Le récit le plus connu du meurtre de Raspoutine est celui que Yussupov a écrit dans ses mémoires, publiés en 1928. Yussupov a prétendu avoir invité Raspoutin dans son palais pour rencontrer sa femme Irina (qui était en fait absente à l'époque) et a ensuite servi. lui un plateau de gâteaux et de nombreux verres de vin lacé avec du cyanure de potassium. À la surprise de Yussupov, Raspoutine ne semblait pas être affecté par le poison. Un Yussupov désespéré a emprunté le revolver du grand-duc Dmitri, le cousin du czar, et a tiré plusieurs fois sur Rasputin, sans toutefois pouvoir le tuer. Selon le mémoire, «ce diable qui mourait de poison, qui avait une balle dans le cœur, devait être ressuscité des morts par les puissances du mal. Son refus diabolique de mourir avait quelque chose de terrifiant et de monstrueux. Il aurait eu de l'eau dans ses poumons lorsque ses restes auraient été découverts, ce qui indiquerait qu'il était finalement mort par noyade.

Le récit de Yussupov sur le meurtre de Raspoutine est entré dans la culture populaire. La scène sinistre a été mise en scène dans de nombreux films sur Raspoutine et les Romanov et a même fait l’objet d’un disco des années 1970 frappé par Boney M., qui comprenait les paroles «Ils ont mis un peu de poison dans son vin… Il a tout bu et a dit: bien.'"

Le meurtre réel de Raspoutine était probablement beaucoup moins dramatique. Sa fille Maria, qui a fui la Russie après la Révolution et est devenue une dompteuse de lion de cirque présentée comme "la fille du célèbre moine fou dont les exploits en Russie ont étonné le monde", a écrit son propre livre en 1929 qui condamnait les actes de Yussupov et remettait en cause la véracité de son compte. Elle a écrit que son père n'aimait pas les sucreries et n'aurait jamais mangé un plateau de gâteaux. Les rapports d'autopsie ne mentionnent ni poison ni noyade, mais concluent qu'il a été touché à la tête par une balle dans la tête. Yussupov a transformé le meurtre en une lutte épique entre le bien et le mal pour vendre des livres et renforcer sa propre réputation.
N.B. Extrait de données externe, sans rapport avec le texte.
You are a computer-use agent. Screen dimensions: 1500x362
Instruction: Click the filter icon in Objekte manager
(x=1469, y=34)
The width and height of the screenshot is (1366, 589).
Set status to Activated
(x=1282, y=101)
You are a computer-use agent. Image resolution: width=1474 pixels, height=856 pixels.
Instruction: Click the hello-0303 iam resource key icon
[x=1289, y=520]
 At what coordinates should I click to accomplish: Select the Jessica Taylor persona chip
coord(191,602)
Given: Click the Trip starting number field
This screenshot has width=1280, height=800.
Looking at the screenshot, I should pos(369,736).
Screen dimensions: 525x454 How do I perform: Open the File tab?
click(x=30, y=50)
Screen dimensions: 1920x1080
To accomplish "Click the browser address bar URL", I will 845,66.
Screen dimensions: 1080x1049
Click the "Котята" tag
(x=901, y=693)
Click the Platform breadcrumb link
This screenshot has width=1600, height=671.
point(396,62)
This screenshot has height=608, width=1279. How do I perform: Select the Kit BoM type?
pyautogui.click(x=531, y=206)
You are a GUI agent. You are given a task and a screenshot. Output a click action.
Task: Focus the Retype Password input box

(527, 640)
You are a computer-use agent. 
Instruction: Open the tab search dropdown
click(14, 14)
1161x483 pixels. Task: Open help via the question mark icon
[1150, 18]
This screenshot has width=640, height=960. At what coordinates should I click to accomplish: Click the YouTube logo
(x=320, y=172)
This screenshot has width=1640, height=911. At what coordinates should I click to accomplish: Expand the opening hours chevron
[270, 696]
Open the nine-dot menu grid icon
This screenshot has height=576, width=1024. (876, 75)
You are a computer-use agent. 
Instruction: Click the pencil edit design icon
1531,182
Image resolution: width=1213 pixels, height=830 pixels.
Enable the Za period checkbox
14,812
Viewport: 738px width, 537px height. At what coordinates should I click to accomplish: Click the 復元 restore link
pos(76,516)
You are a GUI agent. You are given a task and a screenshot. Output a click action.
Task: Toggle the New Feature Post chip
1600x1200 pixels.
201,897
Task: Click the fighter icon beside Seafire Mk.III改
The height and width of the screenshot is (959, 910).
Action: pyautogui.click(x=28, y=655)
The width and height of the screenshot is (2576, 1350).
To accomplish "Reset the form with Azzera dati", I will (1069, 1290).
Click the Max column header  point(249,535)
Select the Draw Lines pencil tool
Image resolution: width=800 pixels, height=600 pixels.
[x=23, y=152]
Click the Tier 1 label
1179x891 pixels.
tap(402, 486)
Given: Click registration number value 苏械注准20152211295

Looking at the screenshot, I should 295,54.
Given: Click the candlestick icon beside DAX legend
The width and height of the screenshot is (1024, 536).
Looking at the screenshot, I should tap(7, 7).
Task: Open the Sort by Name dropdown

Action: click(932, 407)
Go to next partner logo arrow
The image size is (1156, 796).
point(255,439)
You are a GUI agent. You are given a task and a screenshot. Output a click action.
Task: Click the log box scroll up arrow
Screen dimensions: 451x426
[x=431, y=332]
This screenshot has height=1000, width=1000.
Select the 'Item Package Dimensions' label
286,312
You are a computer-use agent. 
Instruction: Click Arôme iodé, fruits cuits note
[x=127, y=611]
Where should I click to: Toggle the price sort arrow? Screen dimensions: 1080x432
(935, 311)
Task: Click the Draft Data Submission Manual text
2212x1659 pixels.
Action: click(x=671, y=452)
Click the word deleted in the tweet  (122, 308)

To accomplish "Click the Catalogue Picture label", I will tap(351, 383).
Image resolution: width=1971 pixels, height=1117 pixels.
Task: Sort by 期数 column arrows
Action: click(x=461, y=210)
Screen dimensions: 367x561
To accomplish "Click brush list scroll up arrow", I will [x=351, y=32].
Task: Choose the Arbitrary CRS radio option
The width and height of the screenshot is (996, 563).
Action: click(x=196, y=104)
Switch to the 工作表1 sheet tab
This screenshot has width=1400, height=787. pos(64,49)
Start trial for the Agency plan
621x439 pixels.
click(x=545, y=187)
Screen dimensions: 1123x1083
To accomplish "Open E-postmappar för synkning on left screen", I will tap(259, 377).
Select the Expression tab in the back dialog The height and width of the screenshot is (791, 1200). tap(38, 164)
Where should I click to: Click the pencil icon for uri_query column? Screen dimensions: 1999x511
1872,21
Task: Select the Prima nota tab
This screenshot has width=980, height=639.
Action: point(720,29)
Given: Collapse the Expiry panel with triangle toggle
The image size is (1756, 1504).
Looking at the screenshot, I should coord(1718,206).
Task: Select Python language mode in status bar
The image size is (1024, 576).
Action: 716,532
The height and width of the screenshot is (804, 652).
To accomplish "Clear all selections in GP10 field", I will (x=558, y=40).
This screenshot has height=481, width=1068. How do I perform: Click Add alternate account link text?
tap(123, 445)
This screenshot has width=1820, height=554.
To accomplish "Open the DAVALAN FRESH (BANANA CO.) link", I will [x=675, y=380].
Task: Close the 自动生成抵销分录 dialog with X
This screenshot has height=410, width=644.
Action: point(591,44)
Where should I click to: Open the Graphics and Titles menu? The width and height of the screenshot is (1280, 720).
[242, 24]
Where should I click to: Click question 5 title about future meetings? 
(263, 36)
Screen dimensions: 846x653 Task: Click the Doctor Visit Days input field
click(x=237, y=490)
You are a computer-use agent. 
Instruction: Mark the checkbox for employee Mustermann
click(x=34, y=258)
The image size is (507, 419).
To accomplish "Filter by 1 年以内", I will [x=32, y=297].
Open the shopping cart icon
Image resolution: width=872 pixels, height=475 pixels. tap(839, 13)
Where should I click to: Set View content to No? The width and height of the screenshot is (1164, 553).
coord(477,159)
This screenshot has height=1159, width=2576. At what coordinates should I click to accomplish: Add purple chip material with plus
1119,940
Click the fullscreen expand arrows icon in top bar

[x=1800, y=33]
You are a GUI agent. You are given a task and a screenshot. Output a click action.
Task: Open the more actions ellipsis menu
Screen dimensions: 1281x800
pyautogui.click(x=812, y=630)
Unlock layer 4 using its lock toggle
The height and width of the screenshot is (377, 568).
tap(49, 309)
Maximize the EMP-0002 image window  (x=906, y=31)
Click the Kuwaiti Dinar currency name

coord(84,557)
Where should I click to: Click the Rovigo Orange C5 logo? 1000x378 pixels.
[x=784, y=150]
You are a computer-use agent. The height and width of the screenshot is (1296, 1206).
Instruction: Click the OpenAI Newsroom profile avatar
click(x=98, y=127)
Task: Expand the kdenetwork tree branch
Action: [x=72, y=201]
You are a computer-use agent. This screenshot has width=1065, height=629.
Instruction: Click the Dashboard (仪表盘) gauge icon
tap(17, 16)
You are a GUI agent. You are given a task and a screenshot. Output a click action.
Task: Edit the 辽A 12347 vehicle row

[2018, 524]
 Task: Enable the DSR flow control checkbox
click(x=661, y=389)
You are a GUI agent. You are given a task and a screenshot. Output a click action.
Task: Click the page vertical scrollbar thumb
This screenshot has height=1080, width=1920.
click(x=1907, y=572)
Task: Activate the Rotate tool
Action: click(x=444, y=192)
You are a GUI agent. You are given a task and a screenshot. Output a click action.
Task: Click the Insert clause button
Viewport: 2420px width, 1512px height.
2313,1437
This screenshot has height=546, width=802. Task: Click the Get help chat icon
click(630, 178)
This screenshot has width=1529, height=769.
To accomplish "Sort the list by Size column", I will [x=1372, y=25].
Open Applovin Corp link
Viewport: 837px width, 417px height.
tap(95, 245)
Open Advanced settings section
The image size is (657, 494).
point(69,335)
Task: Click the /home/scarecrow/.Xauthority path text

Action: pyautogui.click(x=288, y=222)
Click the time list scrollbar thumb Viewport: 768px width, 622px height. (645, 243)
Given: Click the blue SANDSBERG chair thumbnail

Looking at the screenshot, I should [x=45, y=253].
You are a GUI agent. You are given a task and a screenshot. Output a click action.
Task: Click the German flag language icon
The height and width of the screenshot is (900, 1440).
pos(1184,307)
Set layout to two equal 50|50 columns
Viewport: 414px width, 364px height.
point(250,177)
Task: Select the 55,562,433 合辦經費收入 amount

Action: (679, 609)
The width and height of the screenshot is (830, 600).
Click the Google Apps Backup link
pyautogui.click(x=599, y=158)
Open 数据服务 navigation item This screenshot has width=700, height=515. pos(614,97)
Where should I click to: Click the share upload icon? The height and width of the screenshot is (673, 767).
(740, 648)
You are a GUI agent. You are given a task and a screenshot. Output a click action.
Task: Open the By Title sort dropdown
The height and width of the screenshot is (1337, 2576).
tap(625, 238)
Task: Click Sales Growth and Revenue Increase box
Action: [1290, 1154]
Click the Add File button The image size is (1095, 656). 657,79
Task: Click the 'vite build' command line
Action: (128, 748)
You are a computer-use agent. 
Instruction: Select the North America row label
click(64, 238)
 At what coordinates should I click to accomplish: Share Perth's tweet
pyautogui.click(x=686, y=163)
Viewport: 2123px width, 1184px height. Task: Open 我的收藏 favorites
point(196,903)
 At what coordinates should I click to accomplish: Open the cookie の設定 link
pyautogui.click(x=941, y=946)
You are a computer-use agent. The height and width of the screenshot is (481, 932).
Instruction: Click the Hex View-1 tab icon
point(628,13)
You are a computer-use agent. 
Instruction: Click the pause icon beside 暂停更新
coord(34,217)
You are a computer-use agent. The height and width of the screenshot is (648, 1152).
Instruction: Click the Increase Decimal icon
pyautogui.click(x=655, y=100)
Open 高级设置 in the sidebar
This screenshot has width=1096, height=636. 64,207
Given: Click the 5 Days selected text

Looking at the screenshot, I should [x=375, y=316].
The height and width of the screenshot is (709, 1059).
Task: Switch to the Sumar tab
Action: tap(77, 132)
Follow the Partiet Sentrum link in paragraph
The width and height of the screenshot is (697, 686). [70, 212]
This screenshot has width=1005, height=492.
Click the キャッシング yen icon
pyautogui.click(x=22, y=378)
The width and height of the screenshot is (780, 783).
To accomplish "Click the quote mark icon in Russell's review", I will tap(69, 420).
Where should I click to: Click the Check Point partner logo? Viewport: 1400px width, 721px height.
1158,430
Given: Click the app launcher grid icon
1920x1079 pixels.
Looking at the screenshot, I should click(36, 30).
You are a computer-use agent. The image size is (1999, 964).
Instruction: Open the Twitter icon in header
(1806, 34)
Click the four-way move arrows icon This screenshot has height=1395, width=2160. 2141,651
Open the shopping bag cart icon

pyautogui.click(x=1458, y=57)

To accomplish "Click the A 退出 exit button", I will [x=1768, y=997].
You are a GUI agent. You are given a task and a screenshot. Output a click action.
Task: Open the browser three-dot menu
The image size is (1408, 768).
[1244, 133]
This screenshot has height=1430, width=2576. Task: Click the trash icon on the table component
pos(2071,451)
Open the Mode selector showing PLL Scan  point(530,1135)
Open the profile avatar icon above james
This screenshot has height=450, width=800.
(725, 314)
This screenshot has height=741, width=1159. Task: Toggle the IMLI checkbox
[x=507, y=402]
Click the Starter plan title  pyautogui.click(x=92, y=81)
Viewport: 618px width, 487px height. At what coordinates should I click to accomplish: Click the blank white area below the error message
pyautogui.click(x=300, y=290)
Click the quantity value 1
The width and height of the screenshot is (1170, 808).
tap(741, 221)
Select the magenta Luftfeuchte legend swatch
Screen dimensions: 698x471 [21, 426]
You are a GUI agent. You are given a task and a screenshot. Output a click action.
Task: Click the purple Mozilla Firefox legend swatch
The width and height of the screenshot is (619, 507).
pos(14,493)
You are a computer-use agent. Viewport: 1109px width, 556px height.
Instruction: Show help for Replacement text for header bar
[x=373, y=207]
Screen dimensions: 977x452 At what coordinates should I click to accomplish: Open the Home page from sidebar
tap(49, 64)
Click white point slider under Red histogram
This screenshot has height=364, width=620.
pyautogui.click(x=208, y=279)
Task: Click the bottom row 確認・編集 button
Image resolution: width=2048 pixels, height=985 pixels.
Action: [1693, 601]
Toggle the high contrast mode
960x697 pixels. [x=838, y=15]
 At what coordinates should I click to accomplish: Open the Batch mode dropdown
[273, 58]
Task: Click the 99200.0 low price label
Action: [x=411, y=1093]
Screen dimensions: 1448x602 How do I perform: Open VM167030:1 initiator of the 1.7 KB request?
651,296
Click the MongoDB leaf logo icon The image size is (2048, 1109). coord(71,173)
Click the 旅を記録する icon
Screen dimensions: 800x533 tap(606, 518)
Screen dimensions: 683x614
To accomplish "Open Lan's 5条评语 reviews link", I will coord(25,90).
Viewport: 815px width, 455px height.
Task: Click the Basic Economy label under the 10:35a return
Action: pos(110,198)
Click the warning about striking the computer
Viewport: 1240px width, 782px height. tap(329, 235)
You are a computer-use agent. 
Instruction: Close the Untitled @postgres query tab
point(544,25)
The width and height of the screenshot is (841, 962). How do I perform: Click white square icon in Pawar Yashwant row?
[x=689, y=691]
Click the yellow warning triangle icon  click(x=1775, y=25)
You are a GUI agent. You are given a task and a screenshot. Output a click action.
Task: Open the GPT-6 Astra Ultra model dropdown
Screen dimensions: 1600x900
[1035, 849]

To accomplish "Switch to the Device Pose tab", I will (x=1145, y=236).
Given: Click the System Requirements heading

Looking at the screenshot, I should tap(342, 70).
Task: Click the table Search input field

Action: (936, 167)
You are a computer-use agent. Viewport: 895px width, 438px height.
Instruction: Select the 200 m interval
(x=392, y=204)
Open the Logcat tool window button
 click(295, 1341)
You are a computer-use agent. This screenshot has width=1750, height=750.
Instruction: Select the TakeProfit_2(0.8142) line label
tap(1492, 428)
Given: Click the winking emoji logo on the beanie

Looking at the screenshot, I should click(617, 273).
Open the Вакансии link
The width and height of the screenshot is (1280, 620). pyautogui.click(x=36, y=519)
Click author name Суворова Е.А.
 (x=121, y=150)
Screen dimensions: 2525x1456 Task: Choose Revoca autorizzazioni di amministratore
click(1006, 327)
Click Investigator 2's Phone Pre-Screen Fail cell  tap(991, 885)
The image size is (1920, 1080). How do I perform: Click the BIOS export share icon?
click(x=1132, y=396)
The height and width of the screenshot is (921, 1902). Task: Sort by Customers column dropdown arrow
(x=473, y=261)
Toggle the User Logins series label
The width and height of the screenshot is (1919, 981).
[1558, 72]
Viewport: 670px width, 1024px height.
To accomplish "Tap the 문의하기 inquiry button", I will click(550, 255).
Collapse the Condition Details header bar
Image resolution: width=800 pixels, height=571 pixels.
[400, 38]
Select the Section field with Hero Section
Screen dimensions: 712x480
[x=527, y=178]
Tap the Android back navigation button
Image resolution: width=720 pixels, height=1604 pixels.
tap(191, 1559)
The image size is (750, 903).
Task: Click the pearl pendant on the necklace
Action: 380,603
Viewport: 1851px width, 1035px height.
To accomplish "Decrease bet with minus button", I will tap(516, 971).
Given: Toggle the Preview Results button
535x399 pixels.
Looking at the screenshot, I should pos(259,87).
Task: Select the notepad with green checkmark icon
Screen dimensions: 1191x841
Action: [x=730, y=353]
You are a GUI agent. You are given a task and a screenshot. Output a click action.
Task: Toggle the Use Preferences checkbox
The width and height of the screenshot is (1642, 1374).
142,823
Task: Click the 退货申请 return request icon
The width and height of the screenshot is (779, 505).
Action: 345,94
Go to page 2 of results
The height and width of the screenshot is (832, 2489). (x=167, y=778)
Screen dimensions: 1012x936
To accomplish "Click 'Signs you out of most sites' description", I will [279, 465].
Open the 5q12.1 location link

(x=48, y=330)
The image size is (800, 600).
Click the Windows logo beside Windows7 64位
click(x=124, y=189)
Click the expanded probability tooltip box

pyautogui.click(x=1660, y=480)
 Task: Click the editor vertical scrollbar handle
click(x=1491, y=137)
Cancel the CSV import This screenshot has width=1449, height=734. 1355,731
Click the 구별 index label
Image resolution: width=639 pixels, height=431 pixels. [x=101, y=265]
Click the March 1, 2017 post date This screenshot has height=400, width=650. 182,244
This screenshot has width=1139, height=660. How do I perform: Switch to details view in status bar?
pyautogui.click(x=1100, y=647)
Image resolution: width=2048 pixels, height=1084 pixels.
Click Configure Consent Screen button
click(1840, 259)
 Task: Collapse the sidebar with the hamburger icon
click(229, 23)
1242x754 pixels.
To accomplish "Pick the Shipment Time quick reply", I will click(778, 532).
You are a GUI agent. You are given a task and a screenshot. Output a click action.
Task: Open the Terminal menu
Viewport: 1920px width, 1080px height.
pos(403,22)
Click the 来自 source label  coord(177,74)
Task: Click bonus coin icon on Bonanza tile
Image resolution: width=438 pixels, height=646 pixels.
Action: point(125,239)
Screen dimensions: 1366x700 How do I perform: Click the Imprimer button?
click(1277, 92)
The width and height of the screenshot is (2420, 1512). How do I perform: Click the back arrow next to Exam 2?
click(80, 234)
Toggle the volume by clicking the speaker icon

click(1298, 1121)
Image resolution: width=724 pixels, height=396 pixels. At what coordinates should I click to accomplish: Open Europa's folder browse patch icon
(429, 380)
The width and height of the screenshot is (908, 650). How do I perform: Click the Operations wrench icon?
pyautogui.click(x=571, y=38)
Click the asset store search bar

Les réponses du public étaient mitigées, reflétant la réputation en dents de scie de Rasputin. L'élite, d'où sont venus Yussupov et ses co-conspirateurs, s'est réjouie et a applaudi les assassins lorsqu'ils sont apparus en public. La paysannerie pleura Rasputin comme l'un des leurs, considérant le meurtre comme un exemple supplémentaire de la noblesse contrôlant le tsar; quand un paysan a exercé une influence sur le tsar, il a été assassiné par des hommes fortunés.

À la consternation de Yussupov et de ses co-conspirateurs, l'assassinat de Raspoutine n'a pas entraîné de changement radical dans la politique de Nicholas et d'Alexandra. Pour les bolcheviks émergents, Raspoutine symbolisait la corruption au sein de la cour impériale et son assassinat était perçu, assez exactement, comme une tentative de la noblesse de s'accrocher au pouvoir aux dépens du prolétariat. Pour eux, Raspoutine représentait les problèmes plus vastes du tsarisme. Au lendemain de la Révolution russe, le chef du gouvernement provisoire, Alexandre Kérenski, est allé jusqu'à dire: "Sans Raspoutine, il n'y aurait pas eu de Lénine".